### Task prompt
Below are the records; print exactly the lines from the one with "Where should I" through the last, both included, and leave the pictures out.

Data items
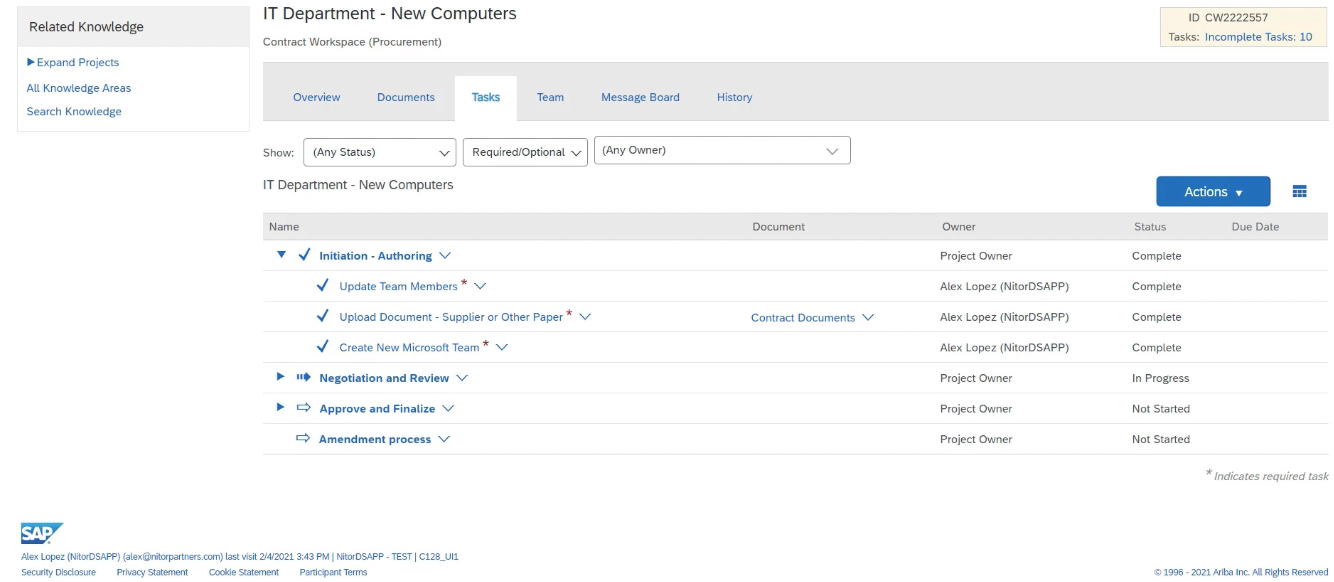Click the arrow icon beside Approve and Finalize
The image size is (1334, 582).
(x=304, y=409)
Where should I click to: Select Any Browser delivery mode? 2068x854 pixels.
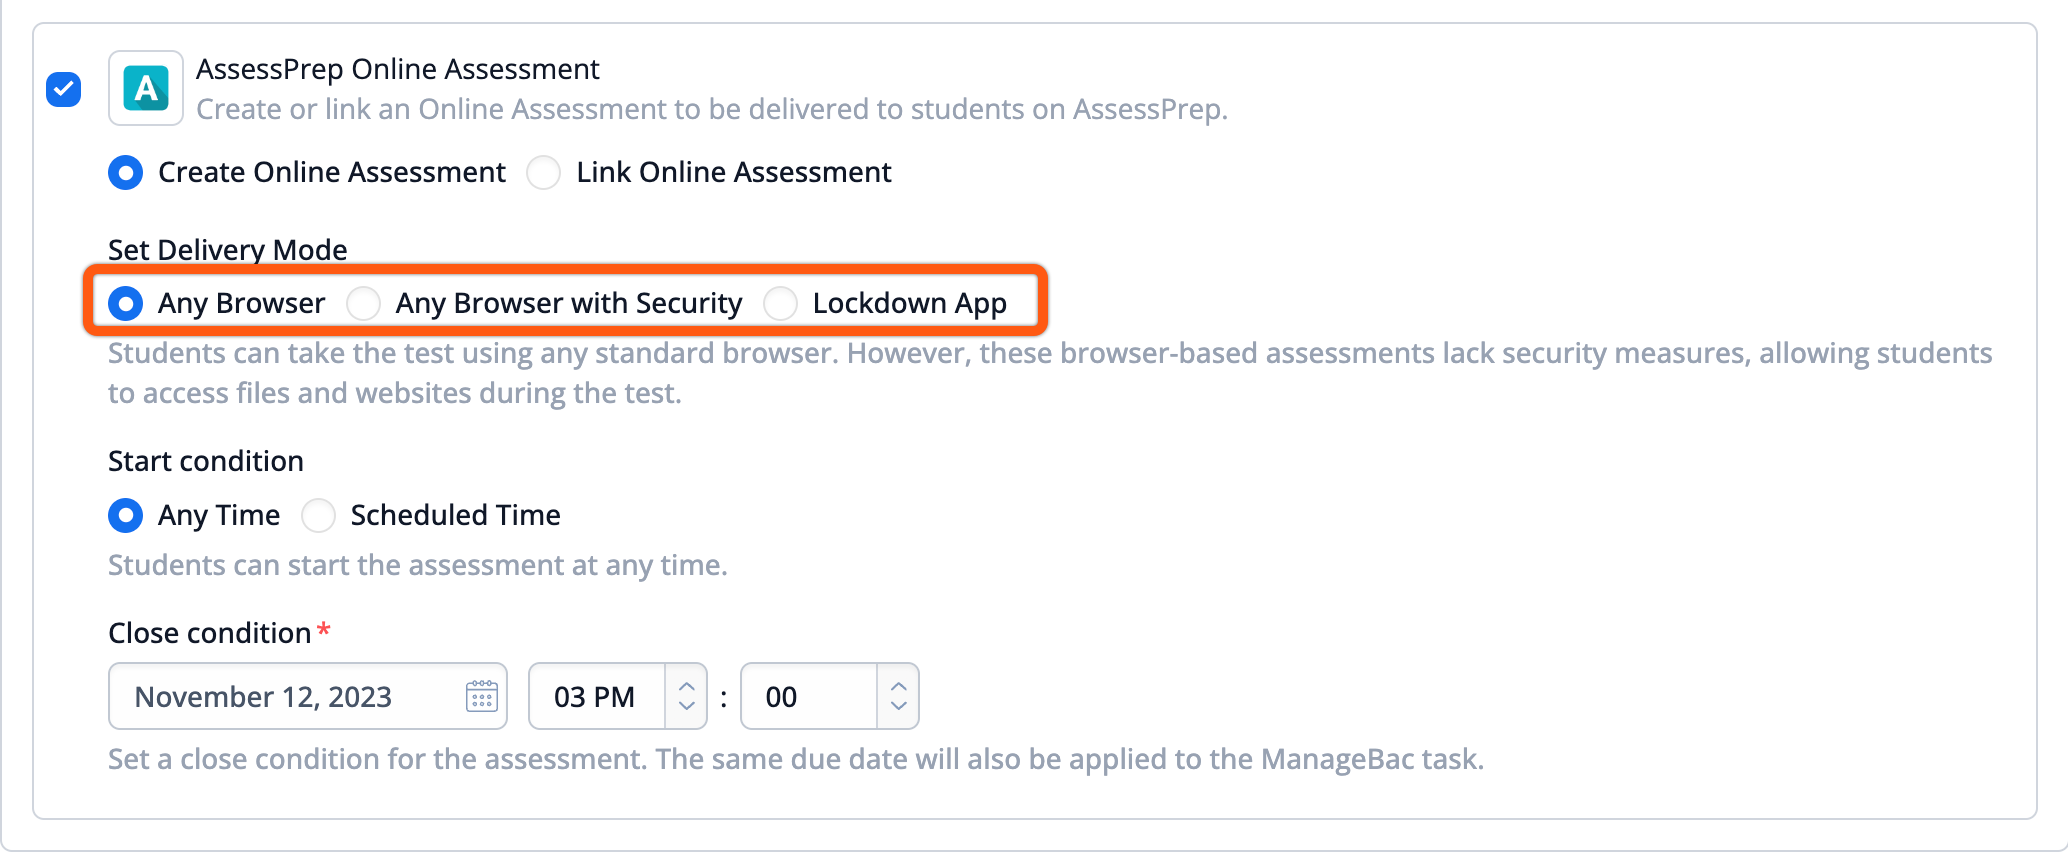point(126,303)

### Solution
Where should I click to: Select Any Browser delivery mode? 2068x854 pixels.
point(126,303)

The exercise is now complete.